The proposed model’s robust performance across different organisms, from yeast to humans, underscores its generalizability and potential applicability in diverse biological contexts. By accurately predicting PPIs, the model offers a valuable resource in various research domains, including drug discovery, where understanding protein interactions is critical for identifying therapeutic targets.

MFPIC integrates novel features such as SCT and AAPD, which capture spatial and structural information that traditional sequence-based features may overlook. This enables MFPIC to better model complex protein-protein interactions, particularly those involving indirect or non-local interactions.

While LightGBM-PPI and GTB-PPI employ tree-based ensemble methods optimized for tabular data, MFPIC uses a deep learning framework with batch normalization, dropout regularization, and adaptive learning rate scheduling. These techniques enhance the model’s ability to generalize and handle non-linear relationships in high-dimensional feature spaces.

LightGBM-PPI and GTB-PPI models primarily rely on traditional features such as PSSM and AAindex-derived properties. Although these features are effective, the inclusion of SCT and AAPD in MFPIC provides richer and more comprehensive representations of protein sequences, leading to superior classification accuracy and robustness.

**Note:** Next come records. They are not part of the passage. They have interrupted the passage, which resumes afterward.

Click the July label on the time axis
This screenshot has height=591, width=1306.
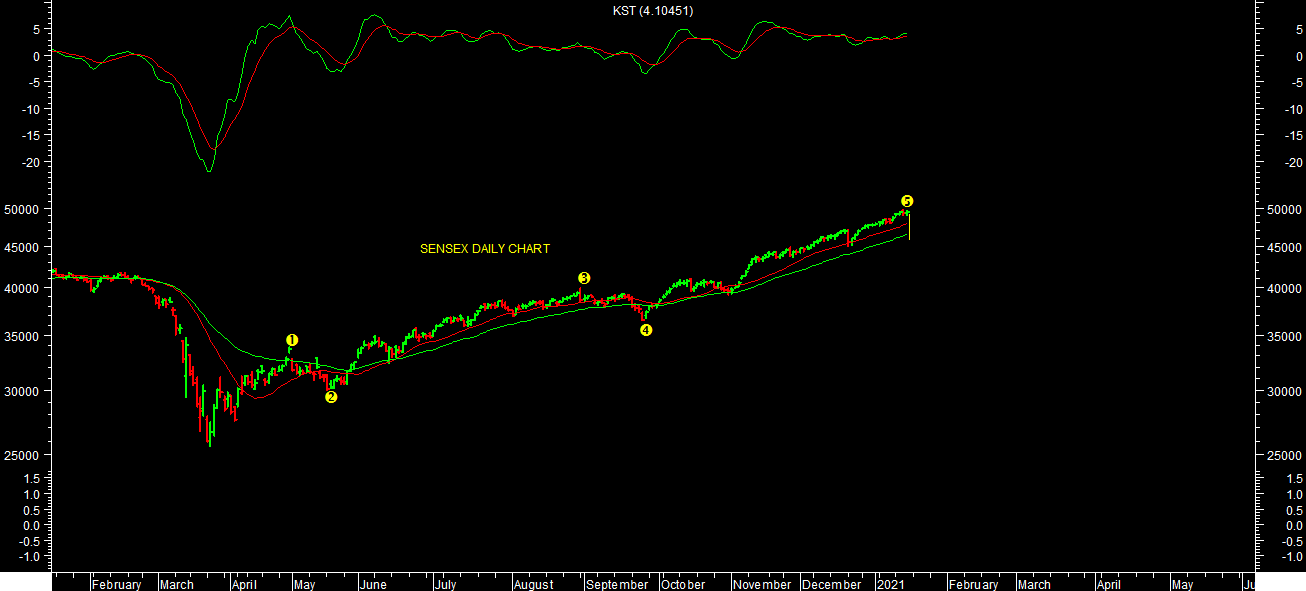click(x=445, y=585)
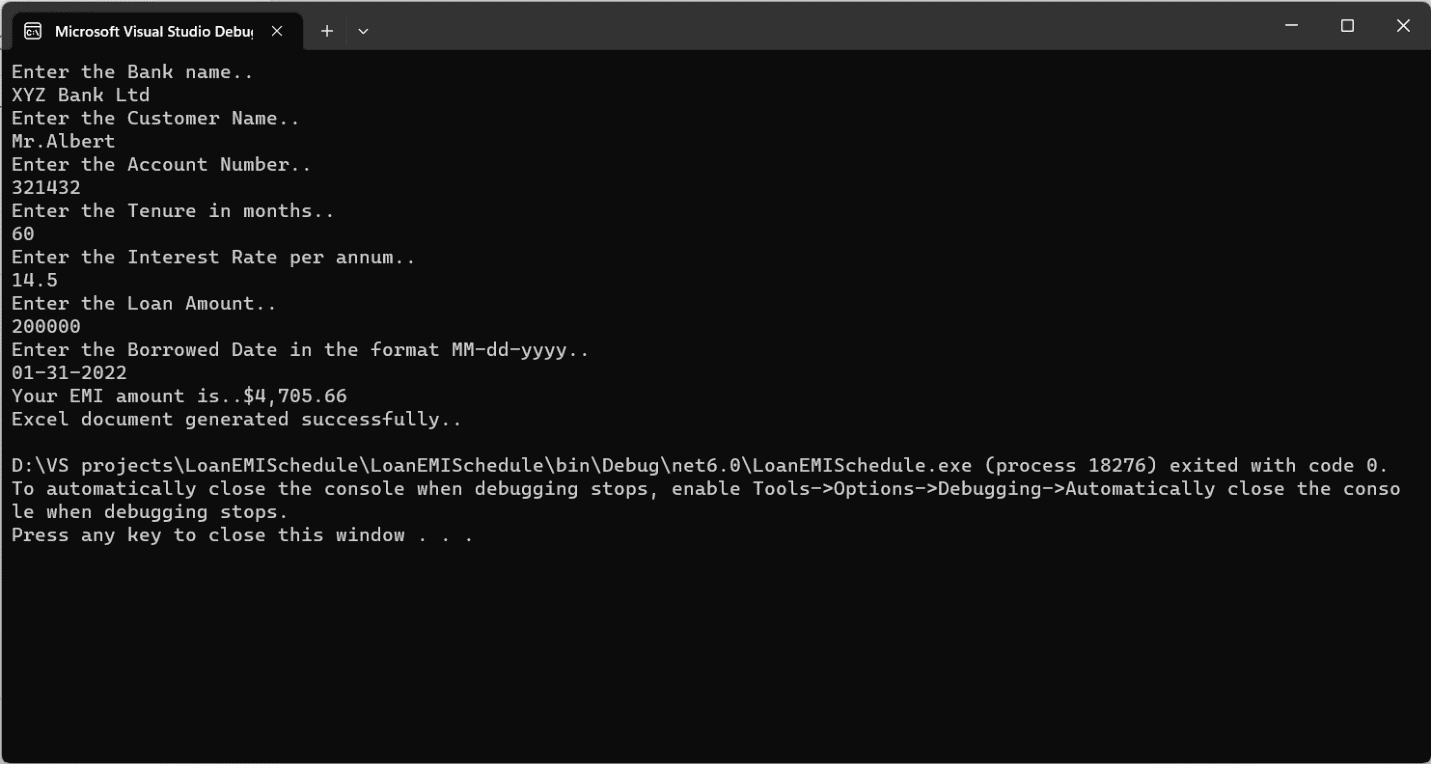Viewport: 1431px width, 764px height.
Task: Expand the new tab profile dropdown
Action: click(x=363, y=31)
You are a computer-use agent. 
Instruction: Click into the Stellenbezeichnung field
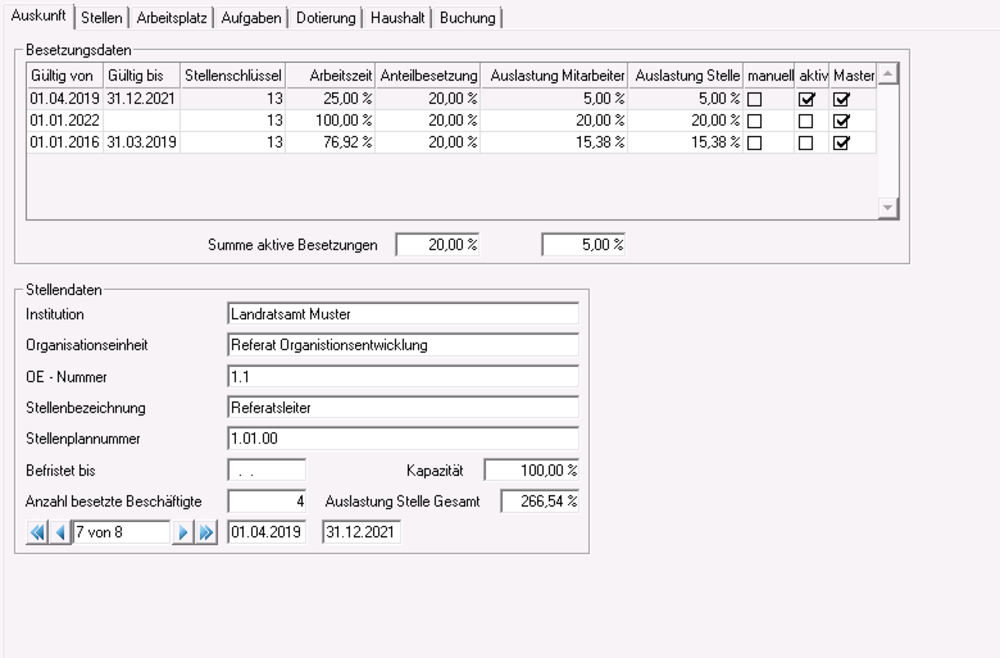pyautogui.click(x=403, y=408)
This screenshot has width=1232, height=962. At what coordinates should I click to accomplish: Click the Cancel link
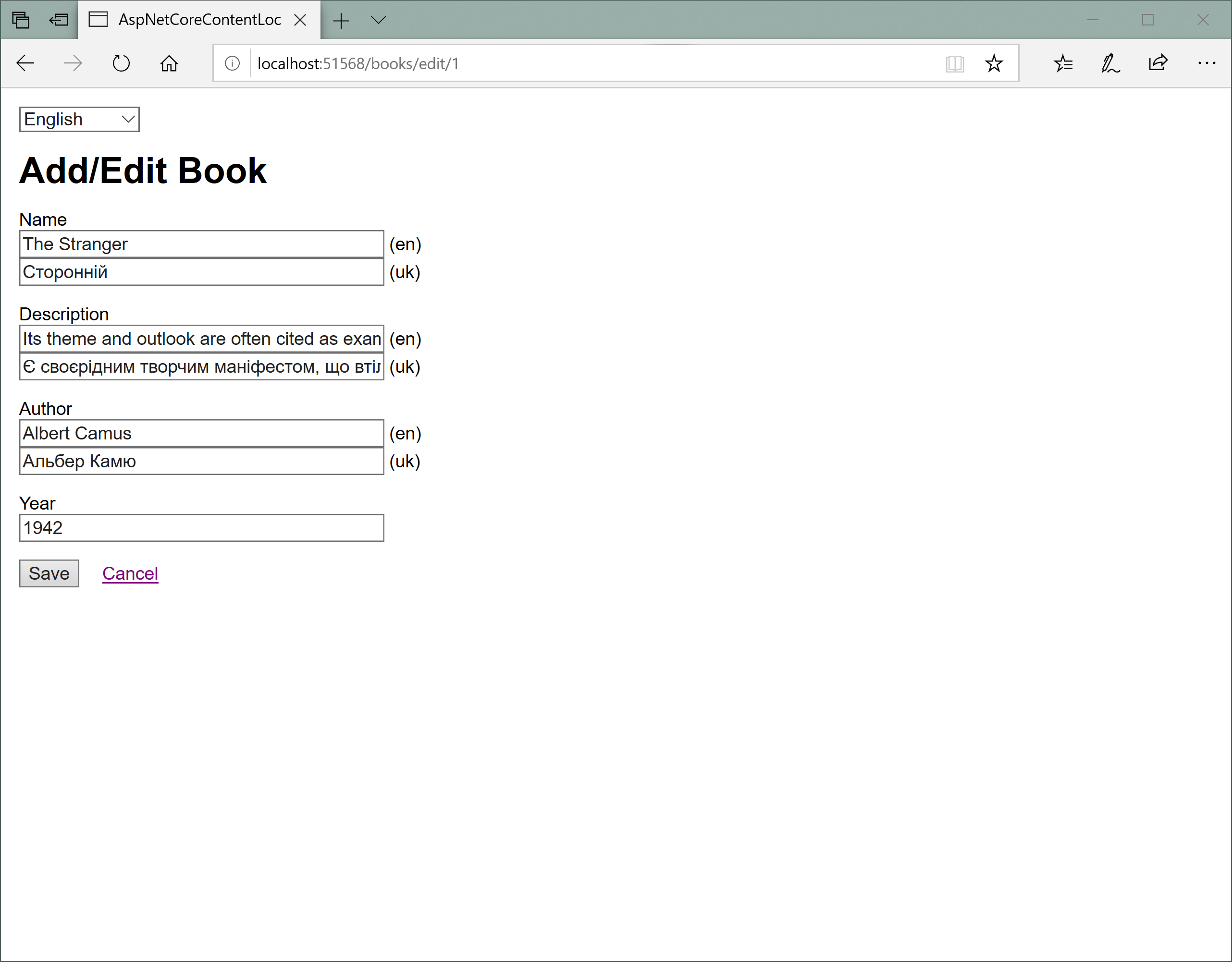click(x=130, y=573)
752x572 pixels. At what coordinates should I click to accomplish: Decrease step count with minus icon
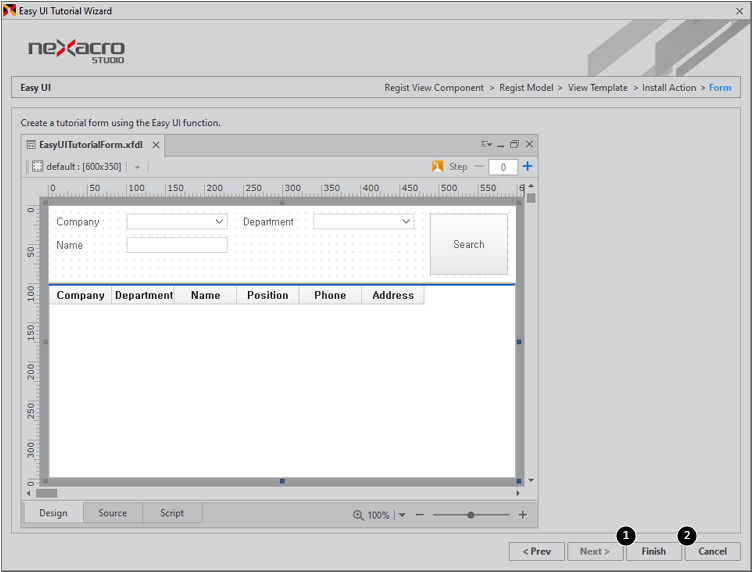[479, 167]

Ablation analysis of feature contributions

To assess the significance of individual feature groups in the proposed model, an ablation analysis was conducted. In this analysis, specific feature groups were systematically removed from the dataset, and the model was retrained to evaluate the impact on performance metrics such as accuracy, precision, recall, F1-score, and MCC. The analyzed feature groups included SCT, AAPD, and Hydropathy.

The results of the ablation analysis on the Helicobacter pylori dataset are summarized in Table 6. Removing SCT features resulted in a noticeable decline in performance metrics, with the accuracy dropping to 80.14% and the MCC to 60.30% compared to the baseline model. This decline underscores the critical role of SCT features in capturing sequence-specific patterns that are essential for protein-protein interaction (PPI) prediction. The relatively larger decrease in recall (79.36%) suggests that SCT features play a significant role in identifying true positive interactions, thereby enhancing the model’s sensitivity.

Similarly, the exclusion of AAPD features also led to a performance decline, albeit less pronounced. The accuracy dropped to 80.93%, and the MCC decreased to 61.87%. The results demonstrate that AAPD features contribute valuable spatial insights that enhance the model’s ability to distinguish between interacting and non-interacting protein pairs.

The removal of the hydropathy feature had an important impact on performance. The accuracy decreased to 78.64%, and the MCC dropped to 57.29%.

These findings underscore the importance of combining SCT, AAPD, and hydropathy features in the proposed model. The combined use of these features allows the model to leverage sequence, spatial, and physicochemical information, resulting in robust PPI predictions.